Bond Market Decouples from Fed Cuts; Yields Stay High

Fed cuts since 2024 have not lowered the 10-year Treasury yield, keeping mortgage rates high as investors price large Treasury issuance and rising federal deficits.

The Federal Reserve’s easing since late 2024 has not pushed down the 10-year Treasury yield, leaving long-term borrowing costs elevated while short-term policy rates fell. Investors are setting long yields based on inflation expectations, the flow of new Treasury supply and the government’s fiscal path.

The Fed controls the federal funds rate, the overnight lending cost between banks. The 10-year Treasury yield, which more closely determines mortgage and corporate borrowing rates, is driven by decade-long inflation expectations, the volume of new Treasury debt and investor confidence in U.S. public finances.

Policy easing reduced the fed funds rate by roughly 100 basis points across three cuts at the end of 2024, with another cut by September 2025. Over the same roughly 12-month span, the 10-year yield was nearly unchanged. Analysts characterized the outcome as a reversal of the mid-2000s pattern in which short-term moves failed to lift long yields.

Treasury supply in fiscal 2025 was large. Federal debt stood at $37.6 trillion in September 2025. The Treasury issued $30.2 trillion of marketable securities in fiscal 2025 to refinance maturing debt and fund new borrowing. The government faced $9.1 trillion of maturing securities in fiscal 2025 alone. Annual interest costs reached about $1.2 trillion in FY2025. The Congressional Budget Office projects deficits above $2 trillion per year over the coming decade. Market participants have priced those figures into long-term yields.

The disconnect is visible in the housing market. Mortgage rates follow the 10-year Treasury more closely than the fed funds rate. The 30-year fixed mortgage rate briefly fell to about 6.08% before the September 2024 cut, but then spent much of the following year between roughly 6.8% and 7.1%. The spread between the 30-year mortgage and the 10-year Treasury, which historically runs about 1.5 to 2 percentage points, widened to roughly three points in 2023 and 2024.

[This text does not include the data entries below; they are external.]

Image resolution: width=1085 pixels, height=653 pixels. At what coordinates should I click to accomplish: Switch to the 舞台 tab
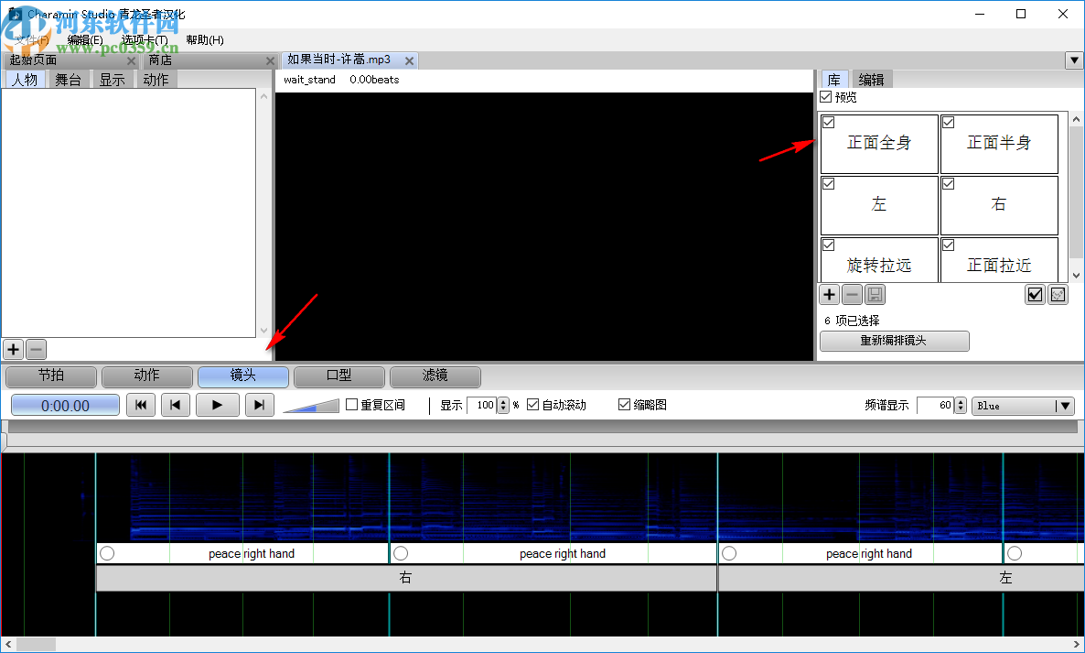[68, 80]
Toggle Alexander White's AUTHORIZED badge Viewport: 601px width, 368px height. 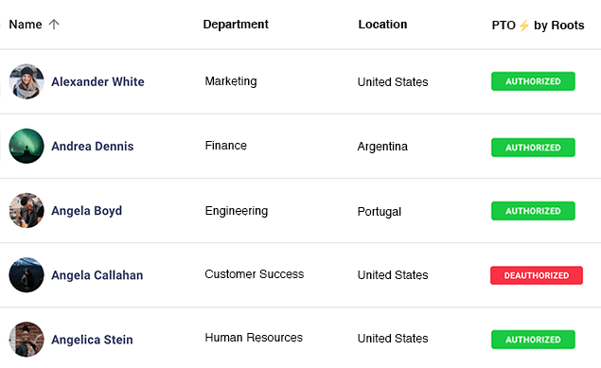(x=533, y=81)
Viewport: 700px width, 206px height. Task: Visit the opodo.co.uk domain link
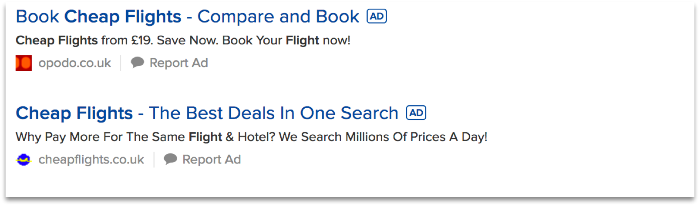point(74,63)
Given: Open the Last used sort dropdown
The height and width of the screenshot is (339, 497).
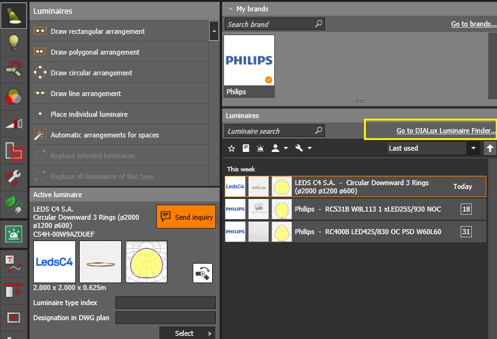Looking at the screenshot, I should click(x=433, y=148).
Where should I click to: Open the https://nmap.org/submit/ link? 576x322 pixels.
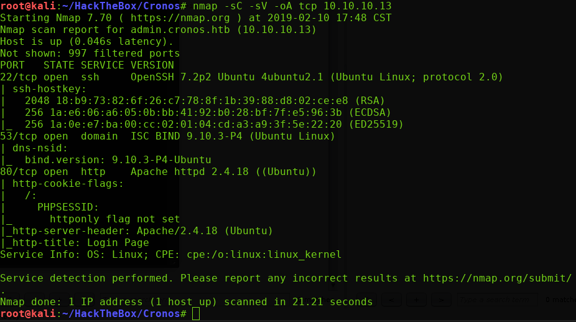click(x=497, y=278)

Higher long-term yields increase the cost of servicing federal debt. As yields rise across the curve, refinancing maturing securities becomes more expensive. The CBO projects net interest as a share of federal outlays to rise from about 13.6% in FY2025 to over 14% by FY2027.

The Federal Reserve has also changed its balance sheet approach. After shrinking securities holdings by more than $2.2 trillion since mid-2022, the Federal Open Market Committee announced in October 2025 it would halt runoff starting in December and began buying Treasury bills through Reserve Management Purchases to support money-market functioning. Officials characterize those operations as technical liquidity measures.

Market pricing has shifted. At times traders priced a potential Fed rate hike by year-end 2026, and some forecasts have pushed expected easing into 2027. The changes have left long-term borrowing costs more responsive to Treasury supply and fiscal outlook than to the Fed’s policy rate.